Data Is Plural

... is a weekly newsletter of useful/curious datasets.

2019.03.20 edition

African urbanization, the Book of the States, metro-area segregation, internet scans, and rooftop water tanks.

Africapolis. “Produced by the OECD Sahel and West Africa Club, Africapolis.org is the only comprehensive and standardised geospatial database on cities and urbanisation dynamics in Africa. Combining demographic sources, satellite and aerial imagery and other cartographic sources, it is designed to enable comparative and long-term analyses of urban dynamics - covering 7,500 agglomerations in 50 countries.” You can download the data — which includes historical populations, urbanization metrics, and geospatial outlines — and also explore it online. [h/t Rafael Prieto Curiel]

The Book of the States. The Council of State Governments’ annual Book of the States compiles 50-state reference tables on a range of topics, including elections, finances, courts, and more. It has been published since 1935, and the tables for the past decade-plus are available as spreadsheets.
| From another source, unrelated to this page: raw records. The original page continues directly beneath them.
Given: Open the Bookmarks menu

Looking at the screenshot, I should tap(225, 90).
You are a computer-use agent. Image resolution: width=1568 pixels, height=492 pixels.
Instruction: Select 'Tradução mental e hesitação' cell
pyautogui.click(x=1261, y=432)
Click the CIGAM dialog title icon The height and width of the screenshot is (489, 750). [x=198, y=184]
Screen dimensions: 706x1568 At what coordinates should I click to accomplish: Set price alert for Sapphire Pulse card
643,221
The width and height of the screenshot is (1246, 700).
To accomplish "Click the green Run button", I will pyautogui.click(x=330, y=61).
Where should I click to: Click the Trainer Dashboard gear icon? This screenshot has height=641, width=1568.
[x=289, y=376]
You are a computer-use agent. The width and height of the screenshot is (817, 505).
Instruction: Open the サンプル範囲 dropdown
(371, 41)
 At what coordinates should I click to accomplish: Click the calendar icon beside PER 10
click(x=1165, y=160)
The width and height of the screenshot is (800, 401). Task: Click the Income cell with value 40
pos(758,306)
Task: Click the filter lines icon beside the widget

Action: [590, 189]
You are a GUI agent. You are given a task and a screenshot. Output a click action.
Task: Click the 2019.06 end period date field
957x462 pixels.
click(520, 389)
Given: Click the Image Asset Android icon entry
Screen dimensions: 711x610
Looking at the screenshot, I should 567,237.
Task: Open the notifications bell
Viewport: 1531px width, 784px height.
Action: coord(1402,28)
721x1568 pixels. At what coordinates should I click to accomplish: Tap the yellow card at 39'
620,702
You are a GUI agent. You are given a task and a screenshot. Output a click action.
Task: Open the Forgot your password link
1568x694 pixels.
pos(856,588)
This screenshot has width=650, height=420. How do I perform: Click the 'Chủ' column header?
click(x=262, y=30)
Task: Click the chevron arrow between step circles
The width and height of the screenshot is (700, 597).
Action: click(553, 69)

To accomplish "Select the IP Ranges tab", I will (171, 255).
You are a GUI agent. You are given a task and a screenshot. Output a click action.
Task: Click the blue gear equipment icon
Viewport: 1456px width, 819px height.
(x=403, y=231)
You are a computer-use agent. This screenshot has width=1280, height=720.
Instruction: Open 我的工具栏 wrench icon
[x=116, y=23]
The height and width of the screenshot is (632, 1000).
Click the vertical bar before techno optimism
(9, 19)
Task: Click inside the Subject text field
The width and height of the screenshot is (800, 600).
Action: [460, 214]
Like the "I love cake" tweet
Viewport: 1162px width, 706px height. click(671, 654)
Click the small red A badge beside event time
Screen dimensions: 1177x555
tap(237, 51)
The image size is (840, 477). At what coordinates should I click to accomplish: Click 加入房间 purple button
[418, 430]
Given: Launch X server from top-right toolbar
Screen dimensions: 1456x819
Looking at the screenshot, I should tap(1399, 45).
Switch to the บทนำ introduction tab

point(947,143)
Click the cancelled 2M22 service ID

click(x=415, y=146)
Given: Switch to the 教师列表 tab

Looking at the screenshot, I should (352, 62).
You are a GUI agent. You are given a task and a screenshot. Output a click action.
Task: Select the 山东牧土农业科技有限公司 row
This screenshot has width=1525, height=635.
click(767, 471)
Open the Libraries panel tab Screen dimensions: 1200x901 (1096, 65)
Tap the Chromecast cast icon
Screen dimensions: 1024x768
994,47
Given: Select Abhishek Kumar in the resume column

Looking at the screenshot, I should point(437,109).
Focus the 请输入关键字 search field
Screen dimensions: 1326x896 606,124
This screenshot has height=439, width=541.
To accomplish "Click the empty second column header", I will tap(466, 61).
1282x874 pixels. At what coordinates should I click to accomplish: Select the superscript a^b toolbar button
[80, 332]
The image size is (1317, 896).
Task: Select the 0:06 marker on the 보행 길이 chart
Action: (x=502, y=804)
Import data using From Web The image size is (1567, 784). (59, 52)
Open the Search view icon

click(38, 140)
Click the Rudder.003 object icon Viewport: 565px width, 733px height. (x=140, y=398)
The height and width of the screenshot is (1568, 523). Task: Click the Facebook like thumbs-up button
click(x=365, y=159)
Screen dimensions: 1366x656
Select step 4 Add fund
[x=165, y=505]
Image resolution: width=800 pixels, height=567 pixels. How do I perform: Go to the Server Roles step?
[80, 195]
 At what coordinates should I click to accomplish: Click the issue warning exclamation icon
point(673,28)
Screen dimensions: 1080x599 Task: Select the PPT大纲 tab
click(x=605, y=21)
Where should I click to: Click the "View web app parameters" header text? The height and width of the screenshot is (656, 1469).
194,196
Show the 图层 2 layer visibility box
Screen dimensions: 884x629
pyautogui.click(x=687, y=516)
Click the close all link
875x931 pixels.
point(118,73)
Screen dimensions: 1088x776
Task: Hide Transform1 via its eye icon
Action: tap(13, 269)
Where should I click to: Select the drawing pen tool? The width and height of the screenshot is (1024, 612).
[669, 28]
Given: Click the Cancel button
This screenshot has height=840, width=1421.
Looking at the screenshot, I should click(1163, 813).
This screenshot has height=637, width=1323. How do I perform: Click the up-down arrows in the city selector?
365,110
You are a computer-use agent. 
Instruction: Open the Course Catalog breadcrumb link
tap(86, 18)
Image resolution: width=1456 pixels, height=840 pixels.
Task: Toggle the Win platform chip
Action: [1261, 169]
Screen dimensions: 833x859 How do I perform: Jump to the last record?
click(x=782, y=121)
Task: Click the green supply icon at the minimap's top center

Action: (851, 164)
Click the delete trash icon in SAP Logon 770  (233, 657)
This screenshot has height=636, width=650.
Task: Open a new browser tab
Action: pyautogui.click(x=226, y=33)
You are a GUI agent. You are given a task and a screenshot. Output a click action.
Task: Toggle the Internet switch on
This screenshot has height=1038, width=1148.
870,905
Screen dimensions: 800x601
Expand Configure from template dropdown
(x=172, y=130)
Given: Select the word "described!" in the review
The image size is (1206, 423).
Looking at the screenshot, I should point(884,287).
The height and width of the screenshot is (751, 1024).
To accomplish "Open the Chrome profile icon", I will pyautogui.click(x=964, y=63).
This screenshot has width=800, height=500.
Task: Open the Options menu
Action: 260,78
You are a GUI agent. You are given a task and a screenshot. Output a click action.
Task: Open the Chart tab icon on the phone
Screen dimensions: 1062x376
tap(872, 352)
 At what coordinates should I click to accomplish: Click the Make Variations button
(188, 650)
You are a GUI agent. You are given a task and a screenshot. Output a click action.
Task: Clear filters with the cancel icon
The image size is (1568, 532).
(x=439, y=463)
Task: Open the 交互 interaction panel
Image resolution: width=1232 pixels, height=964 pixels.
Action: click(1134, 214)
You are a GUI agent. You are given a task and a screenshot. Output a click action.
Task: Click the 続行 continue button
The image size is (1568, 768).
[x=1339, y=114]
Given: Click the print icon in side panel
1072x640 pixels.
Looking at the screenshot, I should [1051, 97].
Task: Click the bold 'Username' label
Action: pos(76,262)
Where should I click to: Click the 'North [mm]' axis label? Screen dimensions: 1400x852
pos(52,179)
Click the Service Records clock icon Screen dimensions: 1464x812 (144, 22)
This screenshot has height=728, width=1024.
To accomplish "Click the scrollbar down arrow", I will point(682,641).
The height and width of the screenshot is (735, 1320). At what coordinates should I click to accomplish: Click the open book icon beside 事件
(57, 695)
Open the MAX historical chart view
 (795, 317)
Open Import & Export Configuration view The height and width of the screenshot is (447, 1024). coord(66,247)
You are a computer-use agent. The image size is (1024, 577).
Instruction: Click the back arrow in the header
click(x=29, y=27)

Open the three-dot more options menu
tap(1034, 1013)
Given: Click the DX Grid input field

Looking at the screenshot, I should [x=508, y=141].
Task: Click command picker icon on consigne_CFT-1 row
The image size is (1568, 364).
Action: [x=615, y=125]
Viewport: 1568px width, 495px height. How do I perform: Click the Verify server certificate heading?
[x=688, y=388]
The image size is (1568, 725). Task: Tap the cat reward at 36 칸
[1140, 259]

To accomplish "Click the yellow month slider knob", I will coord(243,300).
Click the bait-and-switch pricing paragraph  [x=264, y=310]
Now you know: The chief justice of the California Supreme Court makes $256,059 per year — the highest compensation for any state judge, and nearly double New Mexico’s top judge, according to 2018’s Table 5.4. [h/t Cezary Podkul]

Metro-area segregation. “[W]hy are so many cities and metropolitan areas still split along racial lines? And what is the role of local government in reinforcing those divides? To answer those questions, Governing conducted a six-month investigation of black-white segregation in the small cities of downstate Illinois.” As part of the investigation, the magazine calculated (and published) school and residential segregation metrics for hundreds of U.S. metropolitan areas, based on the latest Department of Education and Census Bureau data. Related:The Most Diverse Cities Are Often The Most Segregated” (FiveThirtyEight, 2015). [h/t Mike Maciag]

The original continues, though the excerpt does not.